- [Problem to solve]:
Copy out every record below, word for word.

- [Extracted entries]:

────────────────

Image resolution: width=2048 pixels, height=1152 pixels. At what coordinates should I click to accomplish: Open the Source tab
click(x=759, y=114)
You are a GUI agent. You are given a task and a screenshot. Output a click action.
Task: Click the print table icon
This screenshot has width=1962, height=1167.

────────────────

- [Response for this exercise]:
Image resolution: width=2048 pixels, height=1152 pixels. At what coordinates should I click to accomplish: Open the Source tab
click(x=759, y=114)
You are a GUI agent. You are given a task and a screenshot. Output a click action.
Task: Click the print table icon
This screenshot has width=1962, height=1167.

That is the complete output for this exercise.